Remember, reading is still the key to finding your voice, style and manner: classic nonfiction books, classical magazine literary journalism, naturalistic novels and short fiction, first-person memoirs and oral histories, documentary writing, nature writing and travel literature — all of which employ in different ways the approaches and techniques I’ve mentioned.

But don’t read only for tone or voice but also to de-construct how Smith, Blais and Finkel do what they do. Before writing “The Shape of Her Dreaming,” I re-read Madeleine Blais’s “In These Girls, Hope Is a Muscle.” I didn’t want my readers to be reminded that Rita Dove was talking to me, the reporter. I wanted to create the illusion that she was thinking this story out loud. So I studied how Blais had managed to quote her subjects with almost no attribution — as in “she says” or “he says” — and realized she had introduced most of her quotes with colons, allowing her to eliminate the attributions. I shamelessly cribbed the technique.

Don’t read stories; study them. How did he get that particular piece of information? How did she use dialogue to break up runs of information? How did he combine quotation and description? When you read Cormac McCarthy’s fiction, ask how you could report his scenes as nonfiction. In “All the Pretty Horses,” McCarthy has a hauntingly simple scene set at a rural Mexican barn dance: “At the band’s intermission they made their way to the refreshment stand and he bought two lemonades in paper cones and they went out and walked in the night air … The air was cool and it smelled of earth and perfume and horses … They sat on a low concrete watertrough and, with her shoes in her lap and her naked feet crossed in the dust, she drew patterns in the dark water with her finger.”

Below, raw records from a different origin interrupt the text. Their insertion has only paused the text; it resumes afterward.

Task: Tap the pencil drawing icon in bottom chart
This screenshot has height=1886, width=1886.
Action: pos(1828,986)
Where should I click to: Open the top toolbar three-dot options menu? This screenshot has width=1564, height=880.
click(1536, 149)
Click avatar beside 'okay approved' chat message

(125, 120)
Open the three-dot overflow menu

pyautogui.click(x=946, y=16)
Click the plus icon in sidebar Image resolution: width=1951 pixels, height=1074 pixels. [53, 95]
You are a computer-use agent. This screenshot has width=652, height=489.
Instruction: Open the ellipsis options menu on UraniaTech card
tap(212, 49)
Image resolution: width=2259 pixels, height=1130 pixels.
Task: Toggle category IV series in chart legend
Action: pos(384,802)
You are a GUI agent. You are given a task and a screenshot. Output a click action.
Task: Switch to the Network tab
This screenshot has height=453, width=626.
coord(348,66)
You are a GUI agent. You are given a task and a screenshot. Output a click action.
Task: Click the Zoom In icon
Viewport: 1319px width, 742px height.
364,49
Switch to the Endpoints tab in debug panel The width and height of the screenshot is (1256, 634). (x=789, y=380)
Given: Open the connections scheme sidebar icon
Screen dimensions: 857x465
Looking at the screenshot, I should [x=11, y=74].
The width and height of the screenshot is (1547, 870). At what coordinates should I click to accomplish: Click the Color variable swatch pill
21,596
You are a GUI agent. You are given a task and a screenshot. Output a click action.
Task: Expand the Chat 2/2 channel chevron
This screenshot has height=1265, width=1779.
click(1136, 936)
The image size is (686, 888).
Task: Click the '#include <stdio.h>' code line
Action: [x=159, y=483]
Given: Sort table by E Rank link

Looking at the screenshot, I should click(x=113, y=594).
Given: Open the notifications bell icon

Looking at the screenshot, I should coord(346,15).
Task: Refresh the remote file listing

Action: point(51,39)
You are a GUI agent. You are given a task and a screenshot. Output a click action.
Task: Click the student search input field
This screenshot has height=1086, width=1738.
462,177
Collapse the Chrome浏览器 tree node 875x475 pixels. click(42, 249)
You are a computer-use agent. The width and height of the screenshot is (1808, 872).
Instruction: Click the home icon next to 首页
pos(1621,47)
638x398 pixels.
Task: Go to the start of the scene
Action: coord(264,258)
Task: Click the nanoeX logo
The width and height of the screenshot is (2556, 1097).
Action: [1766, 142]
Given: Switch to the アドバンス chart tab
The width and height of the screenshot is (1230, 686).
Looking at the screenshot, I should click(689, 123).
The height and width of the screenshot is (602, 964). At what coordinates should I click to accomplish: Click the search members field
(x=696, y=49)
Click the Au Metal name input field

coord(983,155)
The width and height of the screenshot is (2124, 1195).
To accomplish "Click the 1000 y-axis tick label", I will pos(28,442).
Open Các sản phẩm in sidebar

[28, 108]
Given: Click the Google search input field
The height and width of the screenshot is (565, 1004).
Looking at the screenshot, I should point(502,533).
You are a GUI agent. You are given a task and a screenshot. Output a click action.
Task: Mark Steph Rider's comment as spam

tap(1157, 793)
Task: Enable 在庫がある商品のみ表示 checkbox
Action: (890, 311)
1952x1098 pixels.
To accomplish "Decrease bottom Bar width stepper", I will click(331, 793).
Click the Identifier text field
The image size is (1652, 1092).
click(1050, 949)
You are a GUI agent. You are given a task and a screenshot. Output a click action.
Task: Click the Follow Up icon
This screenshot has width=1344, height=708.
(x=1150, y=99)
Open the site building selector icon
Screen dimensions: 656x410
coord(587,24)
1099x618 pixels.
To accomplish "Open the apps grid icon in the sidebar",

As an intimate journalist, ask yourself: Where would I have had to be physically to have reported McCarthy’s barn dance scene as a piece of journalism? What techniques would it have taken for me to have become the third-person nonfiction narrator and tell the same story? What details would I have had to collect? What would I have had to see, hear, smell? Which conversations could I have overheard and which could I have later reconstructed in interviews? In short, read to beg, borrow and steal.

A Final Thought

If you yearn to do this kind of journalism, I suggest you demand it — of your newspapers and magazines, editors and reporters — but mostly of yourselves. That’s what’s so empowering about print journalism. You don’t need elaborate equipment — no lights or cameras or sound booms. You don’t need great resources — no grants or big advances. You often don’t even need permission from The Powers That Be. You can go and assign the story. Or if you’re a reporter, you can go report and write the story. Each time you do, the depth of the response from your readers will amaze you, your confidence will grow and you will want to do it again because this kind of journalism is simply closer to human truth than what most journalists do. You will feel that closeness when you accomplish it. And once felt, you’ll want to feel it again and again.

Read these stories. Then go see for yourself.

[For a more complete discussion of what’s called New or Literary Journalism, see Tom Wolfe’s introductory essays in “The New Journalism” (1973), edited by Wolfe and E.W. Johnson; two books edited by Norman Sims, “The Literary Journalists” (1984) and “Literary Journalism in the Twentieth Century” (1990); a book edited by Sims and Mark Kramer, “Literary Journalism” (1995), particularly Kramer’s introductory essay; a book edited by Ronald Weber, “The Reporter as Artist” (1974); and my own list of suggested readings at the end of my book “American Profiles” (1992).]